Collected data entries
++++++++++

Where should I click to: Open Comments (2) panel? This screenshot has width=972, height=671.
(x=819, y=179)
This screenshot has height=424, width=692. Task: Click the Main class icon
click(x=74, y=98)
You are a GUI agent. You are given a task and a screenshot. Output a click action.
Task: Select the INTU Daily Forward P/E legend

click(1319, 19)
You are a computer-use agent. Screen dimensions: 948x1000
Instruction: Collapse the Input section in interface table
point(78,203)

++++++++++

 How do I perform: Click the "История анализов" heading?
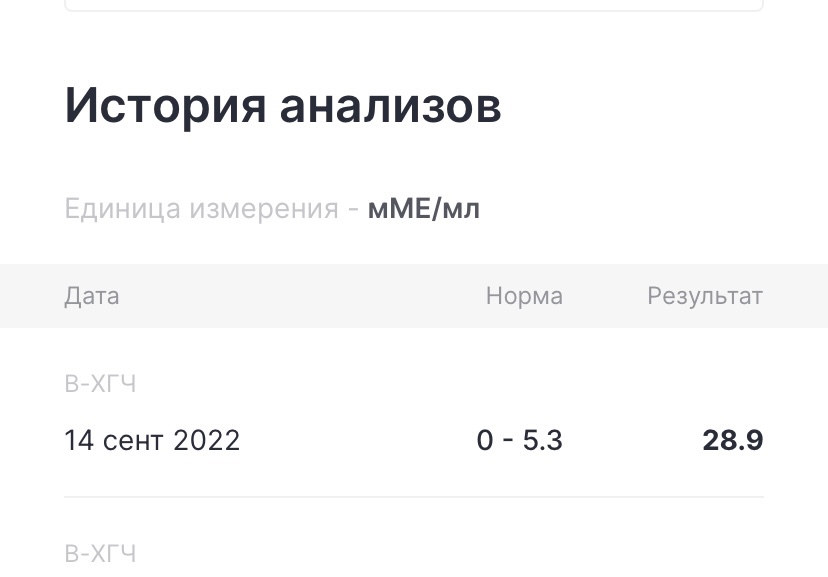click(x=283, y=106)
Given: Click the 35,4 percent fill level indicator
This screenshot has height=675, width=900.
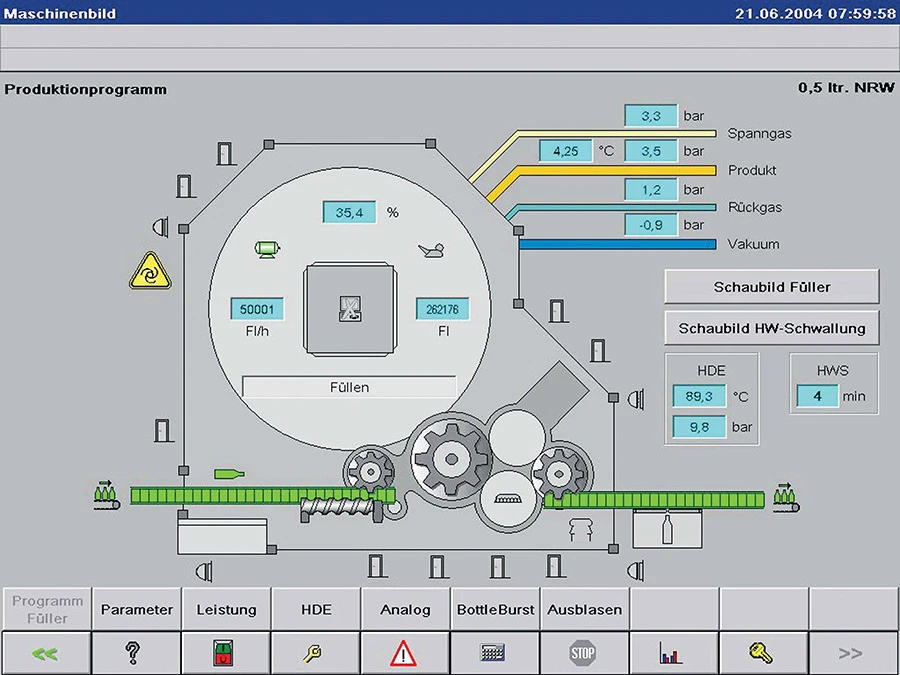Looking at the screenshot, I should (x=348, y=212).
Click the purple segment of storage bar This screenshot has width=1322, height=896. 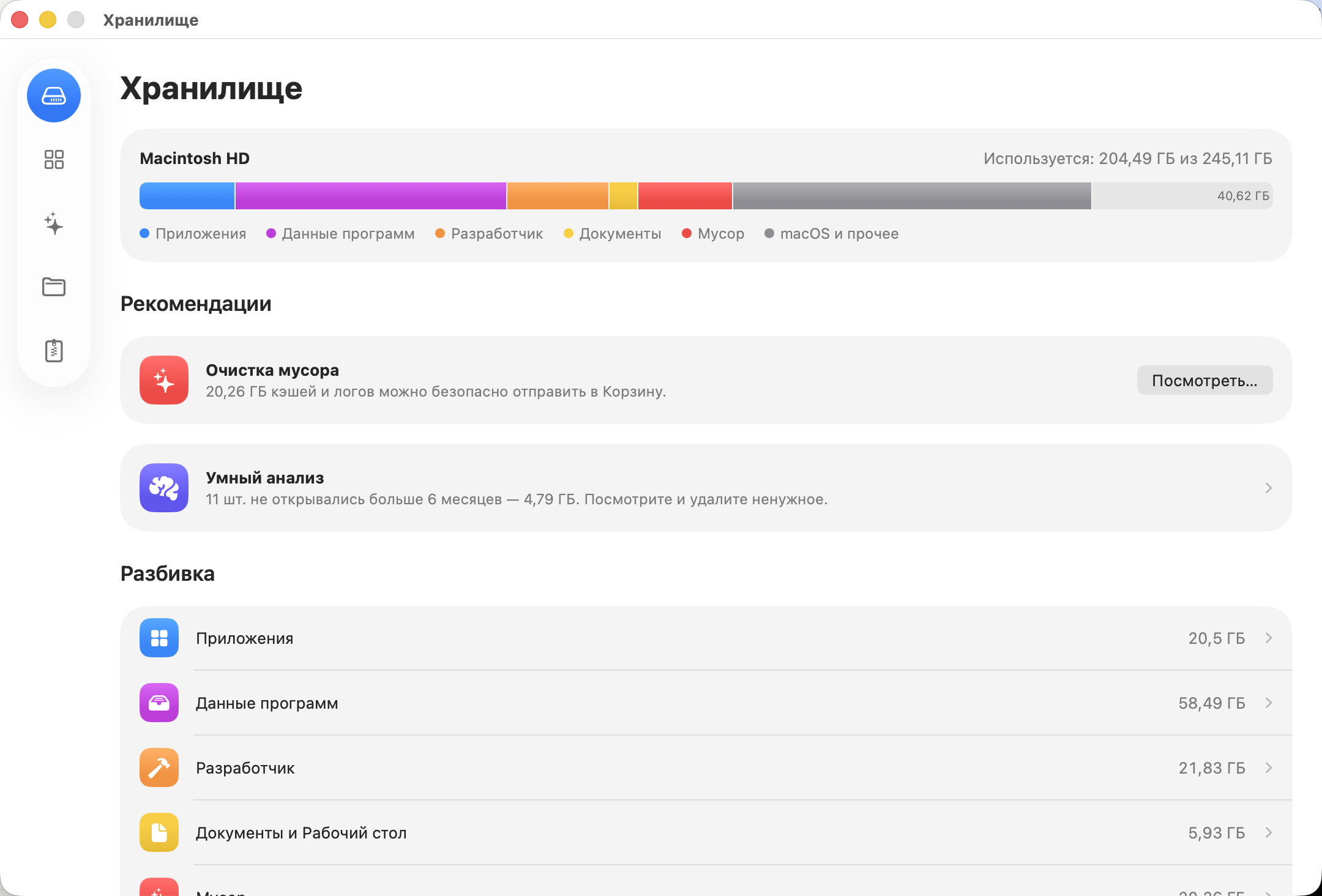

++++++++++

» **Problem requirements**:
Take every line from the data above that holds "agent" and copy it out.

» **Result**:
You are a GUI agent. You are given a task and a screenshot. Output a click action.
You are a computer-use agent. Screen dimensions: 948x1000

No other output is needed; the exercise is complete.